### Page extract
Beginning in 1949, Egan wrote hundreds of letters, articles, and op-ed pieces to magazines and newspapers advocating equal rights for and criticizing inaccurate portrayals of lesbian and gay people, and to politicians, advocating for fairer treatment of lesbians and gays under the law. His letters appeared in daily and weekly newspapers, and in magazines such as Saturday Night and Time. His article "I Am a Homosexual", was published under a pseudonym in the tabloid Sir! in 1951. In another article in 1954 published in the tabloid Justice Weekly, he declared "The acceptance and integration that every thinking, responsible homosexual desires will come some day." By 1963, he was being published in mainstream publications, writing under his real name in the Toronto Daily Star that "[t]he homosexual is the sole remaining minority who can be sneered at, reviled, libeled, and spat upon with virtual impunity."

In 1964, he was prominently featured in Sydney Katz's "The Homosexual Next Door", a Maclean's article which was the most positive portrayal of homosexuality ever to appear in a mainstream Canadian publication up to that time; even though Egan appeared in the article under a pseudonym, Nesbit — a more private person who was uncomfortable with Egan's public visibility – demanded that Egan give up his activism if he wanted to continue their relationship.

==Move to British Columbia==
Although Egan initially refused and the couple broke up, Egan soon decided that he wanted to reunite with Nesbit and dropped his activist pursuits. Egan and Nesbit moved to Vancouver Island in 1964, starting their own business. Egan was also active in local politics, serving as a representative for Electoral Area B (Comox North) on the Comox-Strathcona Regional District board from 1981 to 1993.

==Supreme Court case==
Having reached retirement age, Egan began collecting Canada Pension Plan benefits in 1986, and applied for spousal benefits for Nesbit the following year. The couple would actually have been better off financially if they collected separate individual pensions, but chose the spousal benefits route as they felt their situation would make a strong test case for the legal rights of same-sex couples. After the spousal benefits were denied, they took the case to court; following losses at the Federal Court in 1991 and the Federal Court of Appeal in 1993, the case reached the Supreme Court in 1994. The case was argued before the Supreme Court on November 1 of that year.

### Stored records

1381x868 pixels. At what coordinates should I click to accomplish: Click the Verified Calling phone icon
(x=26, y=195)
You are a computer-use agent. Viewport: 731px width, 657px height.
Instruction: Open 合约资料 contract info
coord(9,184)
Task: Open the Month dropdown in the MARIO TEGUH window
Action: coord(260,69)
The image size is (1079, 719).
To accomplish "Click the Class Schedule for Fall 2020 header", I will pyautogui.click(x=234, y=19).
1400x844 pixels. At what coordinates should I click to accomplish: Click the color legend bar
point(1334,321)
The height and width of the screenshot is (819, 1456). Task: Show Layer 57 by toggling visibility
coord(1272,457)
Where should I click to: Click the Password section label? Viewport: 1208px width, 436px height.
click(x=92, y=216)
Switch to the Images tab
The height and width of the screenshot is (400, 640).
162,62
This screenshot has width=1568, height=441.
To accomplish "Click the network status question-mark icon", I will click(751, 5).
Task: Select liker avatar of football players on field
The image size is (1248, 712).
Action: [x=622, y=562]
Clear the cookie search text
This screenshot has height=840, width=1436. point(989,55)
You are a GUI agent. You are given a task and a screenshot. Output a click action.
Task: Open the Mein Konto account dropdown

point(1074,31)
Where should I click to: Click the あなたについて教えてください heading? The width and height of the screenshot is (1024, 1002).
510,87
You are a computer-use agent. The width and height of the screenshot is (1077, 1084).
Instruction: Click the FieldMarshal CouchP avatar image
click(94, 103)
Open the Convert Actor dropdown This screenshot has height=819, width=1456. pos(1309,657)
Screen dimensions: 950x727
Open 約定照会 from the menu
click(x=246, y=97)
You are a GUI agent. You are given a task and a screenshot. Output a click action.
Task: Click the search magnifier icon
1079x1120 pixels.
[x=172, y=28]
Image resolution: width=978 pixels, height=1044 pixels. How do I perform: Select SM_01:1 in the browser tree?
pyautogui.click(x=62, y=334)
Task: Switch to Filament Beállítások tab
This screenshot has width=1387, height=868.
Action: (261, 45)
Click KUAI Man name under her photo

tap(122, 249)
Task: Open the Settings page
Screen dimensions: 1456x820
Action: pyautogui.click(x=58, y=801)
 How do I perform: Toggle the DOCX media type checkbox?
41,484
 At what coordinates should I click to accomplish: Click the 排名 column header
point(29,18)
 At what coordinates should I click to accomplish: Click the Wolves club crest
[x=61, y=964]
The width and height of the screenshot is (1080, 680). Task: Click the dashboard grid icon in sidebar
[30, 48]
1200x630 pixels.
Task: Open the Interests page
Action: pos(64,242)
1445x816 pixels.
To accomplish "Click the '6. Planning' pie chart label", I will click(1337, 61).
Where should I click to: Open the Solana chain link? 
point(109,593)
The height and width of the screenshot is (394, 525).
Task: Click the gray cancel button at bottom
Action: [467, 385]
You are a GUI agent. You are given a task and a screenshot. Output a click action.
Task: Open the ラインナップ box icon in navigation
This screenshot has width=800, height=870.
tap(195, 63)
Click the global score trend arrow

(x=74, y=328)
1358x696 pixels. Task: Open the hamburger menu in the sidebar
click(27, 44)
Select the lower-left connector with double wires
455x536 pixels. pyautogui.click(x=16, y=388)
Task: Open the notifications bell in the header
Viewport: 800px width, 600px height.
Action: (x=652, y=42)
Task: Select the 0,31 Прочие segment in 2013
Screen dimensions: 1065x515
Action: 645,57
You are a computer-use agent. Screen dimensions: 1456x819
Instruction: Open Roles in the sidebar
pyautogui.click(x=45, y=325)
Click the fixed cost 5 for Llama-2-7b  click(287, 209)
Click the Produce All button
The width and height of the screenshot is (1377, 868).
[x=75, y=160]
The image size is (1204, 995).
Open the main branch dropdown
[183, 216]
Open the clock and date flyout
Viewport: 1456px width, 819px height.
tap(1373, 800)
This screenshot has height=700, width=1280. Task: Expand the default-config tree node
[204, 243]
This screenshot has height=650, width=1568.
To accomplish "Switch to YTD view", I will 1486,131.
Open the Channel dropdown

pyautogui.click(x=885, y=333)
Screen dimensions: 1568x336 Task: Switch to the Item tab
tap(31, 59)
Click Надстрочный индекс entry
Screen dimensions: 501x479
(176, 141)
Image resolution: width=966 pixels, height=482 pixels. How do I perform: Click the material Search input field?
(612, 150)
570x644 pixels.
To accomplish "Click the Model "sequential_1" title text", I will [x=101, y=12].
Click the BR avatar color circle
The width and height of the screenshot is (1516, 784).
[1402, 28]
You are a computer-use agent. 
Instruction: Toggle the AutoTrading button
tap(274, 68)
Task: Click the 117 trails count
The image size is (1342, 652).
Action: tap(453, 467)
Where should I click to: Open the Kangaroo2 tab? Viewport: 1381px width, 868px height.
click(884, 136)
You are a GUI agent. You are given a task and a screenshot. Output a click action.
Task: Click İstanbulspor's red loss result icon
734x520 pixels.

### Stated goal A
In the text about Egan, in what year did he and Nesbit move to Vancouver Island?
### Stated goal B
Continue the text about Egan from the point where it ends.

### Exercise result A
1964

### Exercise result B
The Supreme Court ruled on May 25, 1995. The court ruled against Egan on the issue of spousal benefits, finding that the restriction of such benefits to heterosexual couples was a justified infringement because the core purpose of such benefits was to provide financial support to women who had spent their lives raising children rather than in paid employment — however, they ruled unanimously to include sexual orientation as a prohibited grounds of discrimination under the Canadian Charter of Rights and Freedoms. The latter ruling was seen as a significant victory for LGBT rights in Canada despite the loss on the benefits issue itself, setting the stage for later successes in the courts; it came to be cited as a key precedent in important later court decisions such as M. v. H., Vriend v. Alberta, Little Sisters Book and Art Emporium v. Canada, and Halpern v. Canada, the decision that ultimately led to the legalization of same-sex marriage in Canada.

==Later life==
Egan and Nesbit were subsequently named as grand marshals of Toronto's 1995 Pride Parade. The following year, they were the subjects of David Adkin's documentary film Jim Loves Jack. Egan published the memoir Challenging the Conspiracy of Silence: My Life as a Canadian Gay Activist in 1998, with the assistance of University of Toronto librarian Don McLeod who edited and compiled the volume. In the same year, a portrait of Egan by artist Andrew McPhail was added to The ArQuives' National Portrait Collection in honour of his role as a significant builder of LGBT history in Canada.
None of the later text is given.